I am in search of is that Om pendant. As a teenager, I once got one in Santa Fe, New Mexico. It looked interesting and that was enough. I think I asked the shopkeeper what it meant and his answer was vague. It has importance to me now. I recently ordered online, but I lost it soon after. I wasn’t terribly upset.  Amazon purchases don’t have the heart of something purchased on a trip or given as a gift.

I figure that finding an Om in this bohemian enclave will be like finding a tube of toothpaste at Walgreens. There are eclectic shops on every block. In one shop, crystals are piled on the floors by the ton and a statues of Hindu and Buddhist deities line the shelves. The clerk pours through baskets of trinkets and searches the jewelry cases to no avail. The story is the same at four other stops.

As we near the end of Haight proper, we find a shop that has not one but several Om pendants. With some difficulty, I make my selection. I feel like the search makes it even more special. I slip the silver Om with a madala circle onto the golden chain around my neck.

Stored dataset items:

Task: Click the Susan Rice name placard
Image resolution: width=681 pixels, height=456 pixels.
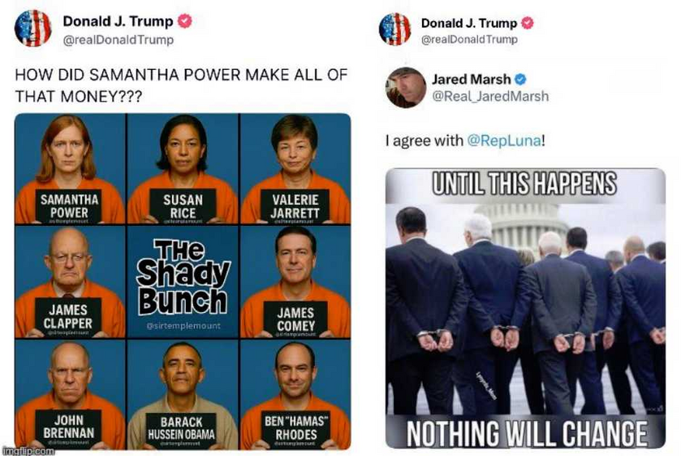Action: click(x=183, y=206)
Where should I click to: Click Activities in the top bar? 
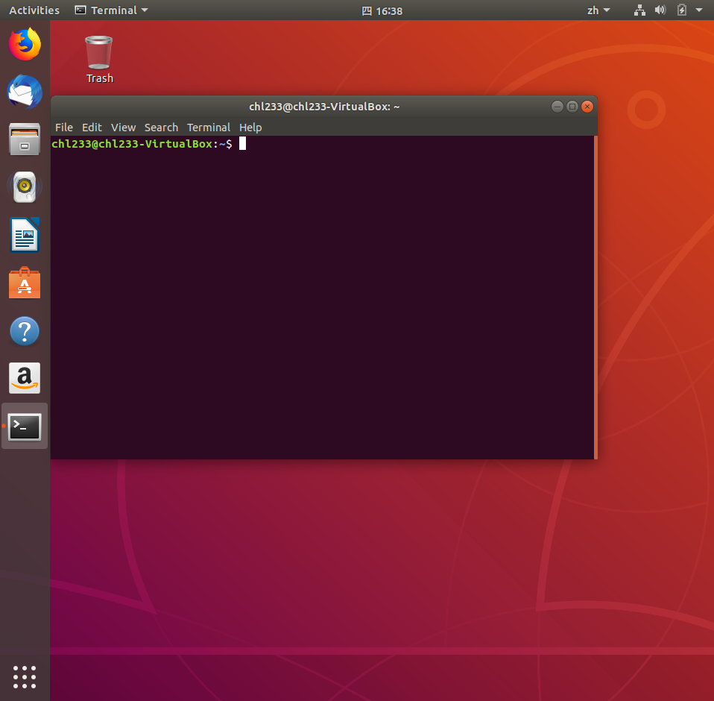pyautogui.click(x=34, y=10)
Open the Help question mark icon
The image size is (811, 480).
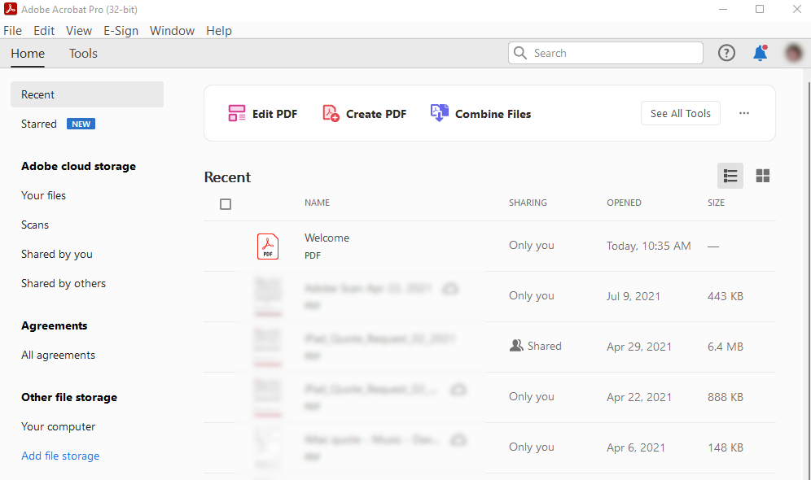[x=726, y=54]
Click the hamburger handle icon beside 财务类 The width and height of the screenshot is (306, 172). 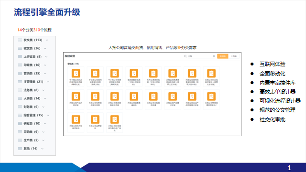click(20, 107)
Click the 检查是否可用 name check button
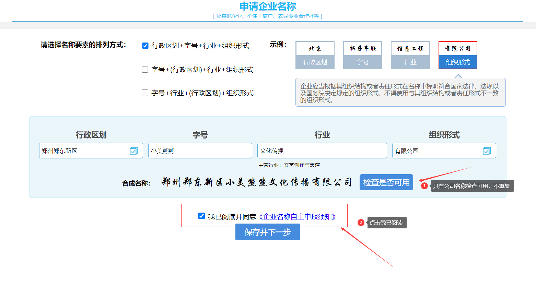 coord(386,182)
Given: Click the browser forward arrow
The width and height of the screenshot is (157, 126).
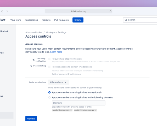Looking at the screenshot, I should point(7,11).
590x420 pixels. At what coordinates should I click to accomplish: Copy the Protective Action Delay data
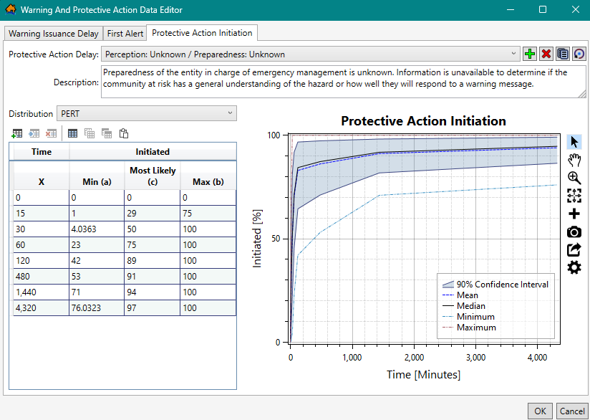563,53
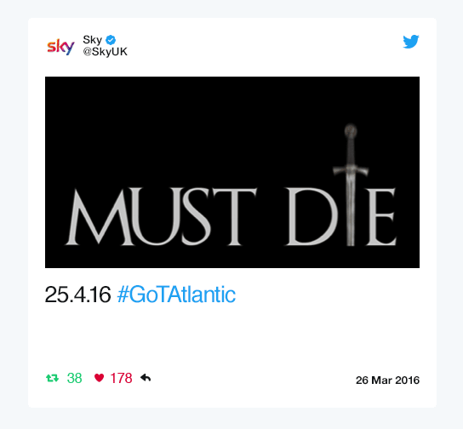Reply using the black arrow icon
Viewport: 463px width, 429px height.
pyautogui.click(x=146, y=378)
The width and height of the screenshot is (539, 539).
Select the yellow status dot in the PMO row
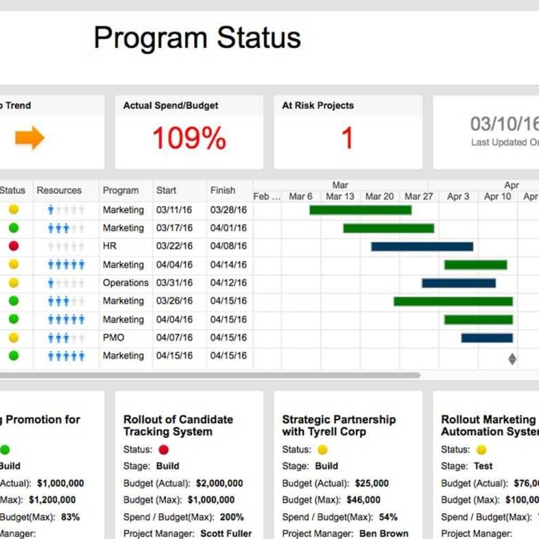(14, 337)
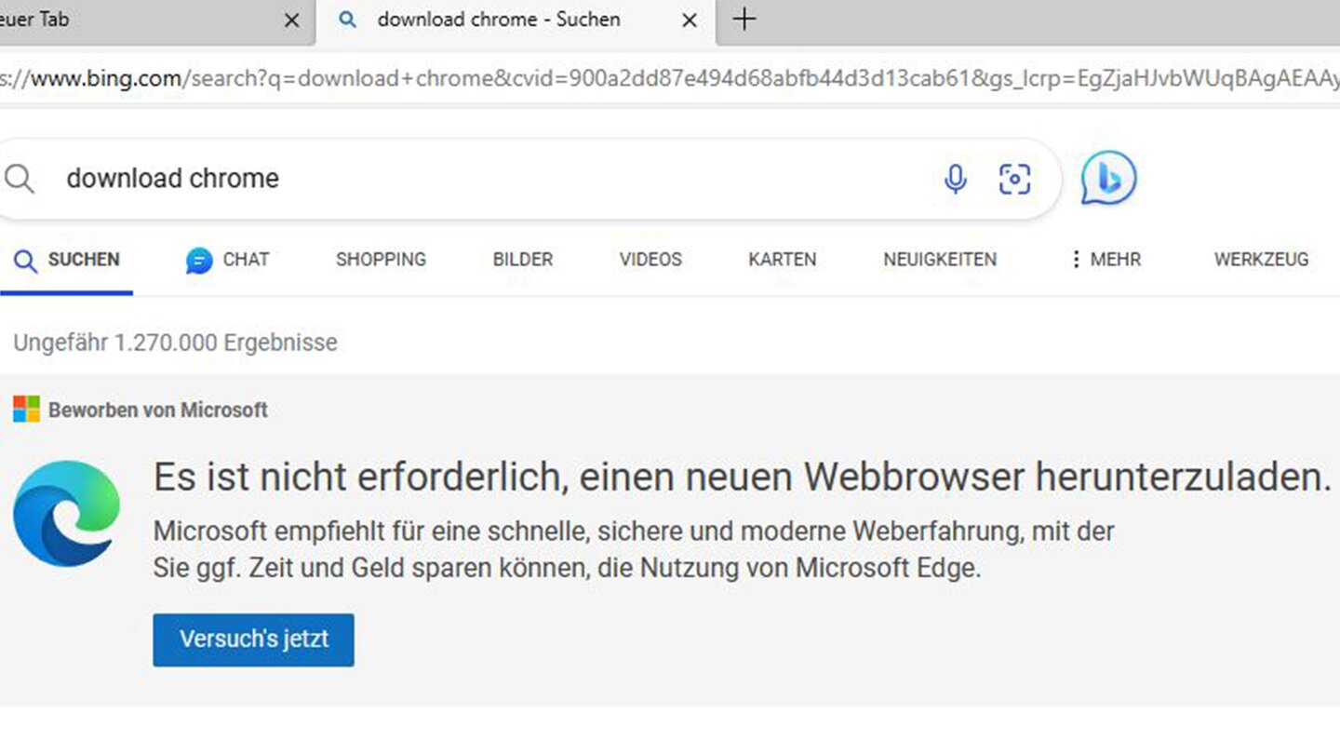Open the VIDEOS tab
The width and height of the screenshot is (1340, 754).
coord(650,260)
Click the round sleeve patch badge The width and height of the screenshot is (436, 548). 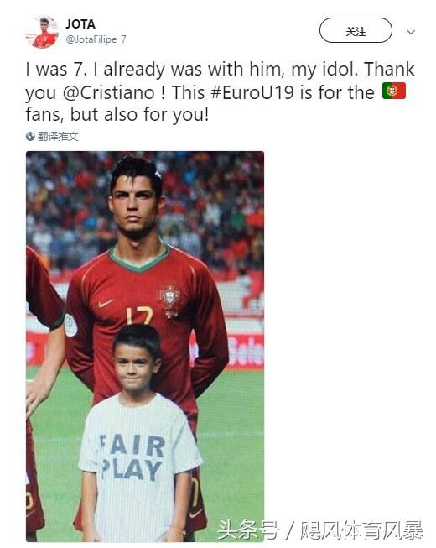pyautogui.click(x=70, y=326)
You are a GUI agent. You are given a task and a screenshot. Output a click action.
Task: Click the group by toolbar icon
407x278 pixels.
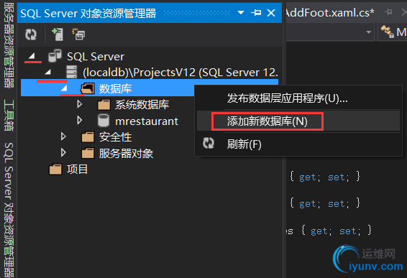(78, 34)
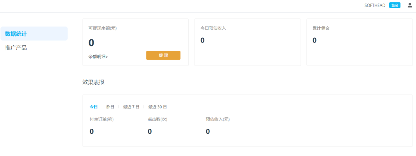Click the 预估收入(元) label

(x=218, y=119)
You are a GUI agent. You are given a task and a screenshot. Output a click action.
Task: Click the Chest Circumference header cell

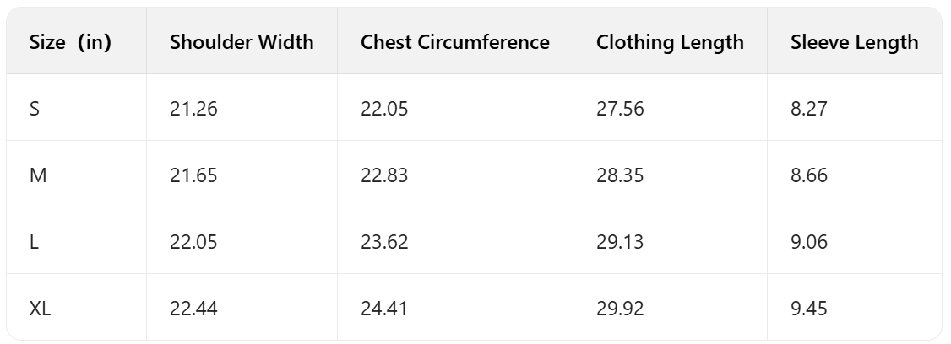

**Work instruction:** According to the passage about searching for an Om pendant, where did the narrator get an Om pendant as a teenager? These items come from a separate source unrelated to the text.

**Your solution:** Santa Fe, New Mexico.